Separate issue: any idea what I did wrong when I tried to remove the "script" bit? That edit caused the adder to cease appearing. That edit also removed a bit of "gender"-code, but that wasn't problematic; I successfully removed it later. I rendered the "script" bit harmless (we don't use script templates on de.Wikt) by causing it to input nothing and removing the interface, but that leaves a lot of cruft. - -sche (discuss) 23:56, 17 September 2011 (UTC)[reply]

The top four lines of that edit are actually removing part of something completely unrelated to the "script" bit, but that part isn't what actually broke it. The edit contained an extra comma (ota:{,wsc:"ota-Arab"}) which caused a syntax error. --Yair rand 07:32, 19 September 2011 (UTC)[reply]

Thank you! I have got the script to work with Tabbed Languages; with your syntax-fix, now the unneeded "script" part has been successfully removed. I tested Tabbed Languages and the Trans-Adder together in the main namespace on de:Katze.
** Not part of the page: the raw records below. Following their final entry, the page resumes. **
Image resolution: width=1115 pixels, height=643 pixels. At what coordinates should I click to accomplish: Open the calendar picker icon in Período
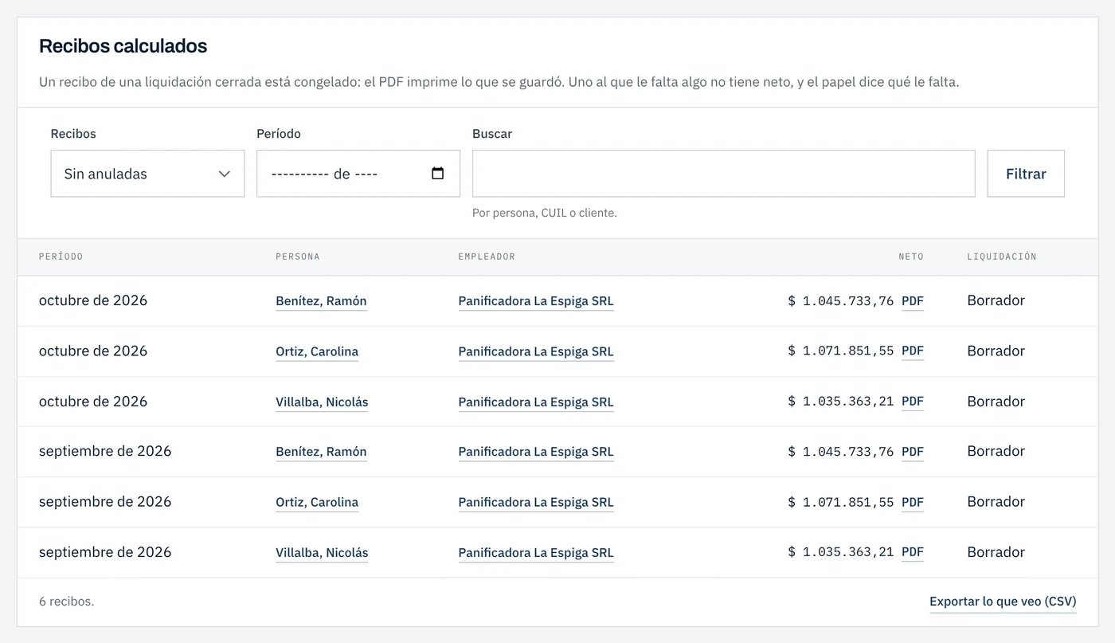pyautogui.click(x=437, y=174)
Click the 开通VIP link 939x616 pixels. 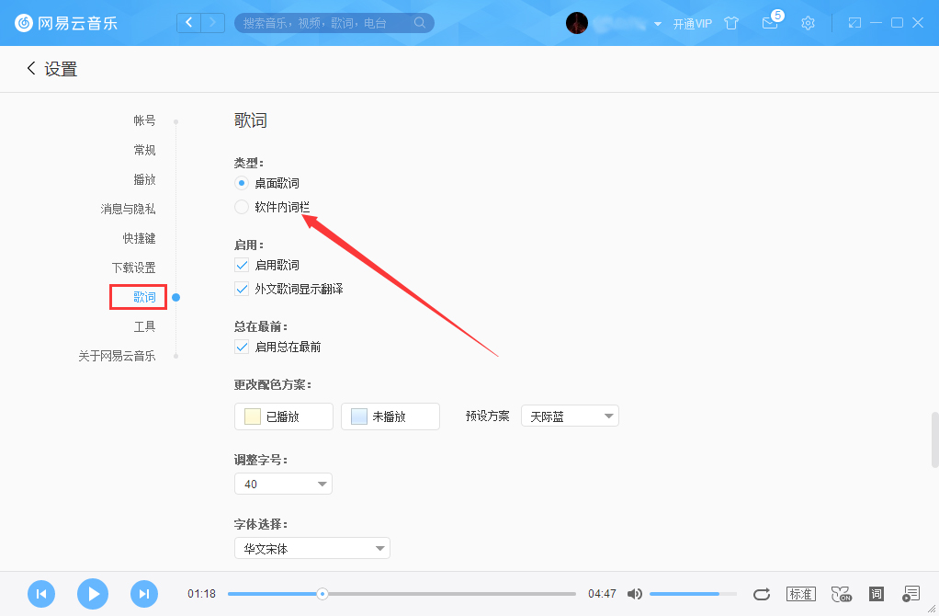pos(694,23)
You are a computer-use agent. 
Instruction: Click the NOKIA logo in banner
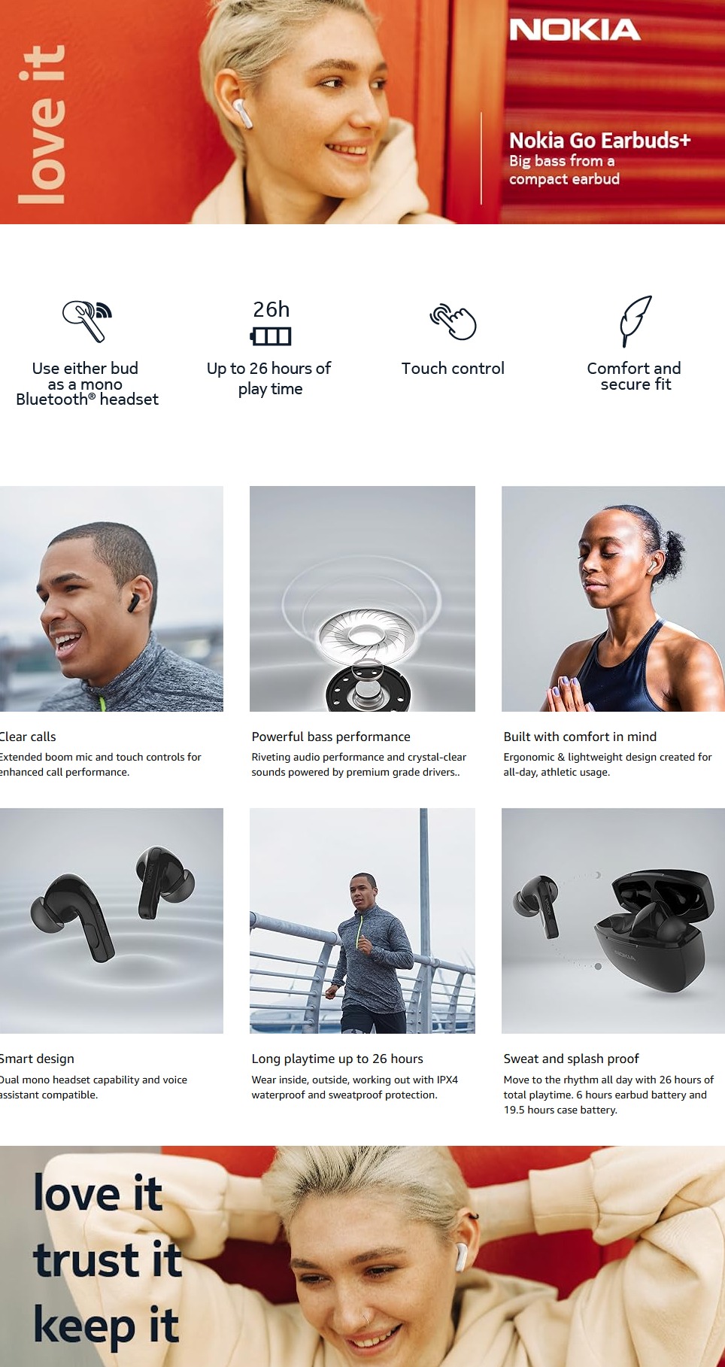[575, 30]
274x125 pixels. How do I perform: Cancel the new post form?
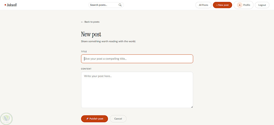[x=118, y=119]
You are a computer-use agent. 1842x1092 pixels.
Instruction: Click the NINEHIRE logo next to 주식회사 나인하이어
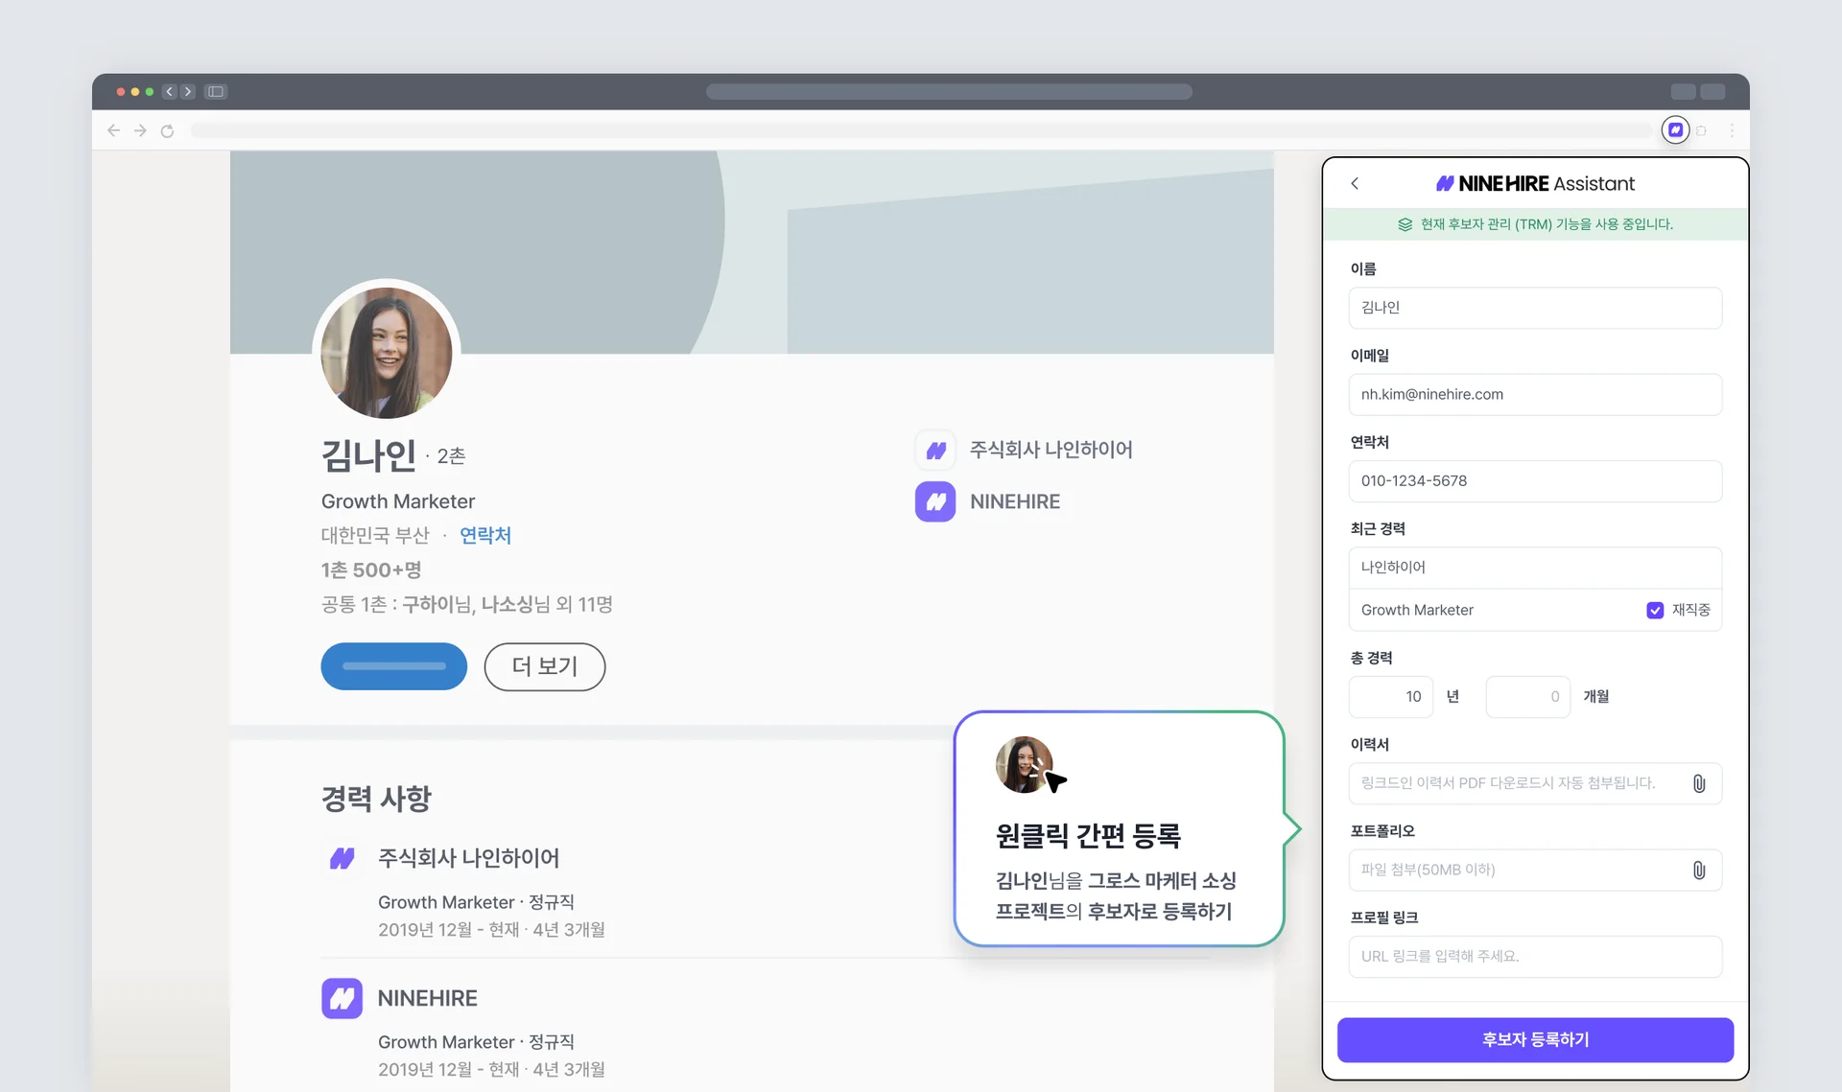click(x=935, y=449)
I moved the code to de:Benutzer:-sche/uebersetzung.js, if anyone wants to see for themselves (remember that at the moment it is still oriented to {{Benutzer:-sche/sw1c}} and therefore only works on test pages or modified pages). The only issue I note now is that it wouldn't add more than one translation without me refreshing or navigating away from and back to the page; I wondered if I just didn't wait long enough (de:Katze had a lot of translations for it to sort through), but it displayed the same behaviour on my simple test page. (A minor problem I remind myself to fix is the unneeded space between * {{langcode}}.) de.Wikt will have to adopt glosses for this to work. - -sche (discuss) 09:27, 19 September 2011 (UTC)[reply]

Of note: the code works differently in different browsers and in the main vs the user namespace. (Those interested can temporarily restore this version of Katze and try using the code on it.) - -sche (discuss) 22:54, 19 September 2011 (UTC)[reply]

Idiomatic translations

I've been wondering for a while how to add translations that are not strictly idiomatic in English or in the target language, but for which the translation itself is idiomatic and not obvious. An example I came across was 'I have a nosebleed', which is translated more or less word for word into Dutch as 'Ik heb een bloedneus', but in Catalan it is translated as 'Em sagna el nas' - literally 'The (my) nose bleeds to me'. Any translations given for nosebleed are only useful for Dutch, but they would not cover the Catalan case at all. The literal translation of 'nosebleed' in Catalan is 'hemorragia nasal', which is not helpful in this case, and is not even idiomatic itself so it can't be included. Cases like this are quite common between languages, and it seems like a rather big gap in Wiktionary to leave it out... —CodeCa t 13:04, 1 September 2011 (UTC)[reply]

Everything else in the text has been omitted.